Genau hier findet sich nun der Anknüpfungspunkt zu unserem Predigttext. Es wird erzählt, dass der Großkönig, Maharadscha, an dessen Hofe Thomas als Baumeister tätig war, ihn beauftragte, ihm einen neuen Palast zu errichten. Er gab ihm für den Bau wieder und wieder große Summen Geld, die Thomas allerdings an die Armen verteilte. Endlich aber wollte der König den Baufortschritt besichtigen und deckte den vermeintlichen Schwindel auf. Thomas musste ins Gefängnis und sollte hingerichtet werden. In der Nacht davor aber hatte der Maharadscha einen Traum. Der Allmächtige Gott wandelte mit ihm durch einen einzigartigen Palast voller Glanz und Herrlichkeit, wie er ihn niemals zuvor gesehen hatte. Der Großkönig fragte den Herrn, wer dieses Haus gebaut hat und Gott antwortete: Diesen Palast hat Thomas für dich errichtet durch seine Mildtätigkeit und durch die Werke seines guten Herzens.
Als der König wieder erwachte, da begnadigte er Thomas und belohnte ihn. Lasst uns in dieser Geschichte erkennen, dass wir wissen können, so unser irdisch Haus, diese Hütte, zerbrochen wird, daß wir einen Bau haben, von Gott erbauet, ein Haus, nicht mit Händen gemacht, das ewig ist, im Himmel. Und wir erkennen, dass wir alle offenbar werden müssen vor dem Richtstuhl Christi, auf daß ein jeglicher empfange, nach dem er gehandelt hat bei Leibesleben, es sei gut oder böse.

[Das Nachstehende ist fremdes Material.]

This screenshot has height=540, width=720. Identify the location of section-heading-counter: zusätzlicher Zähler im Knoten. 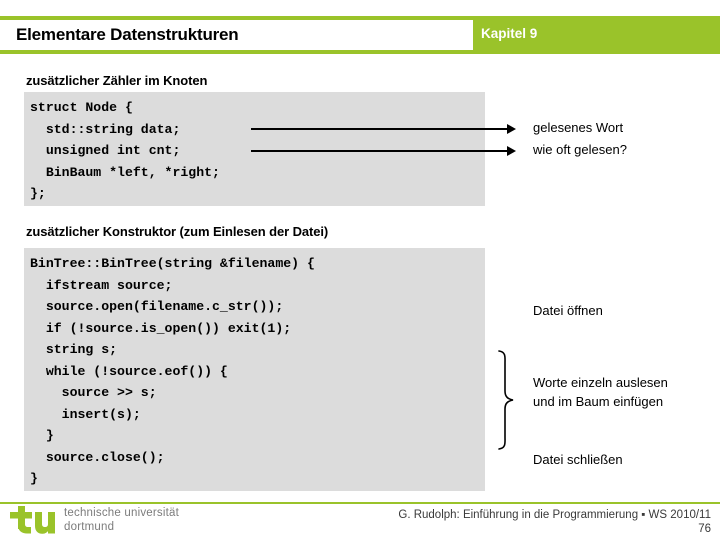
(117, 80).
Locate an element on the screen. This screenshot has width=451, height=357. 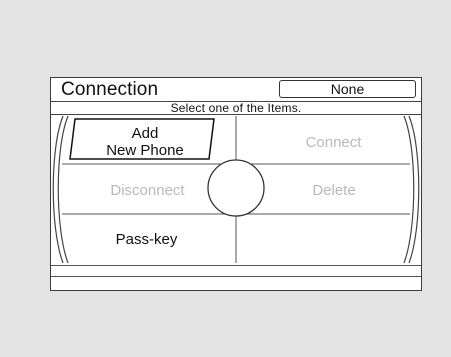
footer-bar is located at coordinates (236, 271).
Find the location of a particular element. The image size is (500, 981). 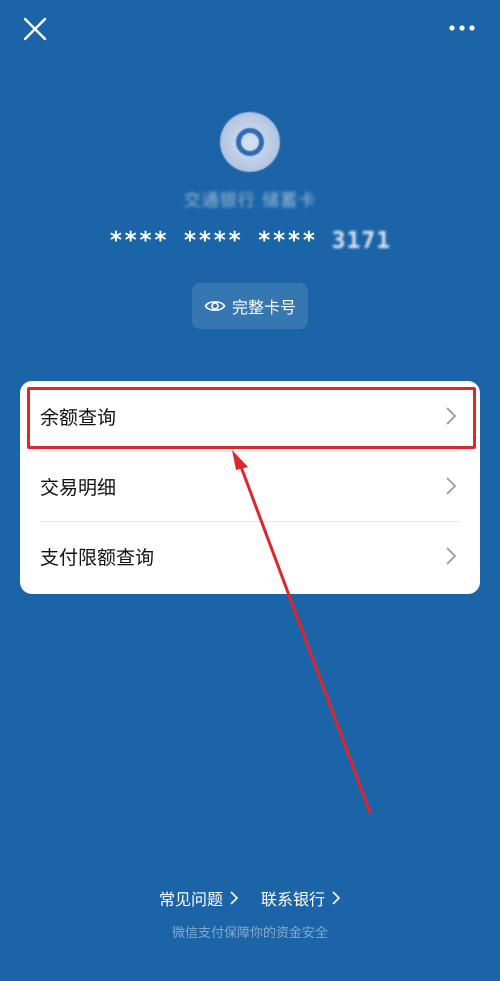

bank-logo-mark is located at coordinates (250, 142).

Vielleicht ist in diesem Bild auch viel von dem zu erkennen, was wir im Advent erwarten. Advent ist nämlich nicht nur die Vorbereitungszeit auf das Christfest. Uns, die wir Jesus als unseren Herrn und unseren Gott verehrten, ist es ein ewiger Advent, denn wir erwarten seine Wiederkunft und sprechen: Komm, denn du bist mein Herr und mein Gott!
Amen.
Und der Friede Gottes, welcher höher ist denn alle unsere Vernunft, bewahre eure Herzen und Sinne in Christus Jesus unseren Herrn.